**Testo:**
Un fotogramma del film |
Che cosa sia
di preciso Meshes of the Afternoon [1] probabilmente
non lo sapremo mai.
Non
basta infatti derubricarlo come un film sperimentale che indulge in
soluzioni prossime alla inafferrabile poetica surrealista e tantomeno
può risultare soddisfacente parlarne come di una pellicola
d'avanguardia il cui senso si riduce ad una ardita messa in opera di
tecniche registiche che trovano unicamente nella loro tautologica
esibizione qualche elemento di legittimazione. Ancora
oggi pertanto Meshes of the Afternoon
“visita” il nostro sguardo sfidando il nostro pensiero ad uno
sforzo di comprensione estenuante e felice.
Ciò
accade perché questo sorprendente cortometraggio del 1943 si
presenta innanzitutto come un teatro fluttuante e metamorfico, dove
scabre embolie di simboli si tramutano ora in matrici mutile di
emanazioni epifaniche private apparentemente d'ogni organicità e
struttura, ora in un accecato eccesso di reiterazioni che arrivano ad
estenuare le immagini stesse deputate a veicolare la dimensione
ricorsiva e asfittica del labilissimo plot, lasciandole così colare
a picco nel doppio fondo di una ressemblance [2] ostinatamente
ibridata con l'indefinita estinzione dell'oggetto, negato non solo
nel suo portato funzionale ma anche e soprattutto prosciugato d'ogni
vettorialità segnica.
Una
irradiazione dunque duplicemente debilitata nelle forme d'un crollo
concentrico infetta con insistenza ogni movimento ragionativo,
puntualmente convertito in scardinamenti percettivi i quali finiscono
con l'assieparsi in un vibratorio viluppo di visioni invadenti
l'obliqua interminabilità dell'occhio, tramutando quest'ultimo in un
avvolgente paesaggio ove l'invisibile sembra oscillare tra il
fisicamente sommerso e lo psichicamente rimosso, in una specie di
suolo liquido prossimo alla ebollizione sulla cui increspata
superficie sono proprio i riflessi a conservare la dura consistenza
degli oggetti [3].

**Dati:**
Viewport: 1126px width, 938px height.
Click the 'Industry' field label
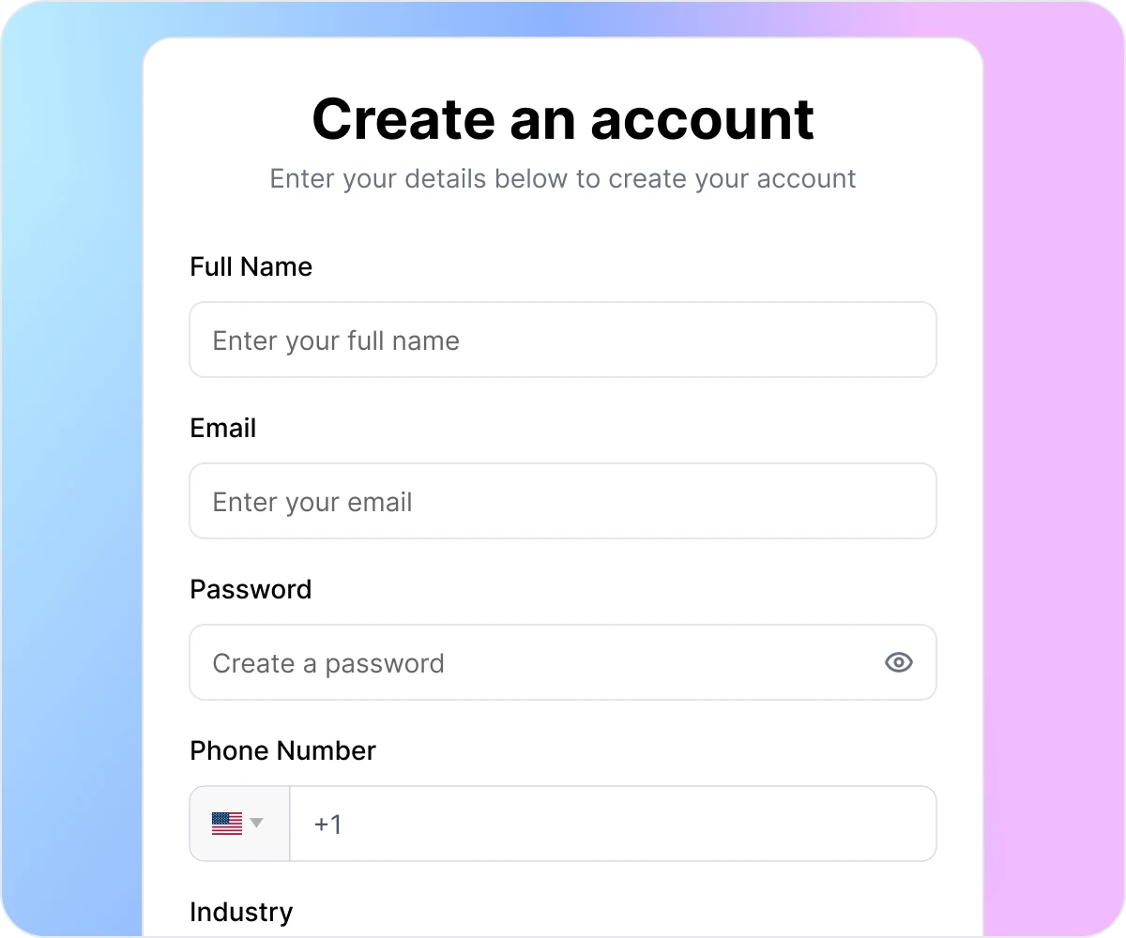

**Da fare:**
[1] Riporta il passo del testo su Meshes of the Afternoon da "Un fotogramma del" a "estenuante e felice.".
[2] Scrivi il seguito del testo su Meshes of the Afternoon a partire dal punto in cui si ferma.

**Soluzioni:**
[1]
Un fotogramma del film |
Che cosa sia
di preciso Meshes of the Afternoon [1] probabilmente
non lo sapremo mai.
Non
basta infatti derubricarlo come un film sperimentale che indulge in
soluzioni prossime alla inafferrabile poetica surrealista e tantomeno
può risultare soddisfacente parlarne come di una pellicola
d'avanguardia il cui senso si riduce ad una ardita messa in opera di
tecniche registiche che trovano unicamente nella loro tautologica
esibizione qualche elemento di legittimazione. Ancora
oggi pertanto Meshes of the Afternoon
“visita” il nostro sguardo sfidando il nostro pensiero ad uno
sforzo di comprensione estenuante e felice.

[2]
È
grazie a questo serrato lavoro sul modo di far apparire le cose, come
fossero in preda ad una graduale scomparsa, che Maya Deren riesce a
far subentrare al semplice effetto di dissolvenza – se non di
dissoluzione materiale – il fitto splendore di una immagine
assoluta, sideralmente solitaria nella propria elusiva forza
d'affermazione, la quale infinita si cifra di spettralità tanto
slegate quanto ricorsive, così che il miraggio funziona allo stesso
tempo sia come allucinazione perentoria sia come ipotesi insidiosa
d'uno scenario di semantiche ormai dismesse o mai neppure intraviste,
esiliate senza resto tra la scomparsa e lo strappo praticato nel
reale, quasi ad ottenere una medusea saturazione dell'essere sorpreso
a trascolorare nel geometrico tracollo di sembianti ottenebrati dal
pallore dell'indistinto che lentamente annega tutto.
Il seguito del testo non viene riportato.